§ **To do**: In the forum thread about a hike, whose post does mrs. hornet22 quote before writing "What he said!!!"?
--- Begin Reading text ---
# Went for a hike yesterday



## Crickett (Oct 4, 2012)

Just some random shots while I was out hiking @ one of my favorite places.


----------



## blood on the ground (Oct 4, 2012)

fall woods sure makes for some nice photos. good pics crickett!


----------



## Hoss (Oct 4, 2012)

Looks like a good walk, Crickett.  At least for getting photos.  Those fallen leaves in the shots are wonderful.

Hoss


----------



## Keebs (Oct 4, 2012)

I like!


----------



## jeeplvr18 (Oct 4, 2012)

great pics crickett!


----------



## grandpawrichard (Oct 4, 2012)

Awesome series of photos Crickett! Each and every one of them is superbly composed, focused and exposed! Thank you for sharing them with us!

It looks like you had a totally awesome hike and you took Full Advantage of it!

Dick


----------



## mlbfish (Oct 4, 2012)

Good eye. Awesome captures. I've got to figure out how to do that. I would just get a picture of a leaf or mushroom. Great shot of the surroundings.


----------



## carver (Oct 4, 2012)

Really nice shots Crickett


----------



## EAGLE EYE 444 (Oct 5, 2012)

If these photos don't make you feel good about life and the outdoors, then nothing will.  

I love the way you have captured some of the most "normal" subjects in the woods and are able to make us all stop and look and see just how wonderful nature really is to all of us.

Thanks for sharing these with us.


----------



## pdsniper (Oct 5, 2012)

Its all ways amazeing what a photographers eye see's most non photographers would never notice those things but we do and we make beautiful pictures from things that most of the rest of the world will over look, nice job


----------



## quinn (Oct 5, 2012)

Way cool shots Crickett!


----------



## Crickett (Oct 5, 2012)

Thanks y'all!


----------



## wvdawg (Oct 5, 2012)

Magnificent shots Christy
I'm surprised by that third pic though with the spider webbing!  You know it was around there somewhere!


----------



## mrs. hornet22 (Oct 5, 2012)

EAGLE EYE 444 said:


> If these photos don't make you feel good about life and the outdoors, then nothing will.
> 
> I love the way you have captured some of the most "normal" subjects in the woods and are able to make us all stop and look and see just how wonderful nature really is to all of us.
> 
> Thanks for sharing these with us.



What he said!!!


----------



## BriarPatch99 (Oct 5, 2012)

Cool shots Crickett!!


----------



## cre8foru (Oct 7, 2012)

Those are all really nice.


----------



## Miguel Cervantes (Oct 7, 2012)

Dang good button mushin Cricket.


----------



## Crickett (Oct 7, 2012)

Thanks y'all!


----------



## cornpile (Oct 9, 2012)

I love the fall,you nailed it with these pics.Just perfect,Crickett


----------
--- End Reading text ---
--- Begin Rows ---
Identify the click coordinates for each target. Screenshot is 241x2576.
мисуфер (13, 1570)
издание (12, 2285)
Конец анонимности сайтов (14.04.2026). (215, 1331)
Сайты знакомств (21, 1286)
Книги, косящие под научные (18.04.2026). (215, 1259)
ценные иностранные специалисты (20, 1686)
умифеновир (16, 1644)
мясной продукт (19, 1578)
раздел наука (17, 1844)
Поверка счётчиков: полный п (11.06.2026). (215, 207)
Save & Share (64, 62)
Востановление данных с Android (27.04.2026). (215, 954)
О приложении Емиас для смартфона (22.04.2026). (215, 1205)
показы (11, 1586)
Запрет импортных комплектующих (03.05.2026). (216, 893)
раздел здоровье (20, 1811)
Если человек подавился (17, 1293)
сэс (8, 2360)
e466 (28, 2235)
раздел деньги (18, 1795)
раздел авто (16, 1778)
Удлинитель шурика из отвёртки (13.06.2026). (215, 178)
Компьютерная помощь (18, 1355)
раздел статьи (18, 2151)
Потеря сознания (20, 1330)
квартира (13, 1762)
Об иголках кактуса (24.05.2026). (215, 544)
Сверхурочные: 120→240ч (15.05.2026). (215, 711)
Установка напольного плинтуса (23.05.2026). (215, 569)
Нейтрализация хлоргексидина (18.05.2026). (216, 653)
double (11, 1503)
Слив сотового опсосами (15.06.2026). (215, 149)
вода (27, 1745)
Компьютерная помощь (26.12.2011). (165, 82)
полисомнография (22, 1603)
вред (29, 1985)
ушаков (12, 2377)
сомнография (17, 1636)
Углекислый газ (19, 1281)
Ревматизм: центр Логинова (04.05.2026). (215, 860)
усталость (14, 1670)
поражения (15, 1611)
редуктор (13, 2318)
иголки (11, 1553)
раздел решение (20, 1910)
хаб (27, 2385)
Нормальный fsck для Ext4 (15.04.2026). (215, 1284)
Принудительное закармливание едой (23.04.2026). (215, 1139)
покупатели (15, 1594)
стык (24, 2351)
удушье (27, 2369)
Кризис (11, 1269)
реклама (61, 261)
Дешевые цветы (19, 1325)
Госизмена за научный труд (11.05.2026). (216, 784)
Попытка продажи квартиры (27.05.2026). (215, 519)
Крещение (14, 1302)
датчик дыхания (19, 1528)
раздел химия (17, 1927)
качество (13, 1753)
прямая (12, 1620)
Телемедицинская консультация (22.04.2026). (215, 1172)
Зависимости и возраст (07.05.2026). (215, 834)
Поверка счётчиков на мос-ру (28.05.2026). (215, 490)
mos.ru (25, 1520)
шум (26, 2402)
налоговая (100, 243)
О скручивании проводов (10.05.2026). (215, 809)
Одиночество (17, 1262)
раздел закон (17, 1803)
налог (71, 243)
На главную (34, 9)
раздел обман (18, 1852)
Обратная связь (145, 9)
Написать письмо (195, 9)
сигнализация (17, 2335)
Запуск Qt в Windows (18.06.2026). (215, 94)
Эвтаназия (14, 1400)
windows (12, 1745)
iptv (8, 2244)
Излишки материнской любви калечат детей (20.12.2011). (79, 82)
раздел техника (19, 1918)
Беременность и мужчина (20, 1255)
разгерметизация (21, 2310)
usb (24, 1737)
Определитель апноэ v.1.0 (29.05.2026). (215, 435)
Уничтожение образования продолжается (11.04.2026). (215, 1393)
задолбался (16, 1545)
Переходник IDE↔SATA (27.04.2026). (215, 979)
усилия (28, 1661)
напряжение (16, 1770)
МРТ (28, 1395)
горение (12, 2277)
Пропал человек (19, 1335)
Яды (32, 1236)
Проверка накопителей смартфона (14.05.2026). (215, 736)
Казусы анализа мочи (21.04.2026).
--- End Rows ---
§ **Solution to the exercise**: EAGLE EYE 444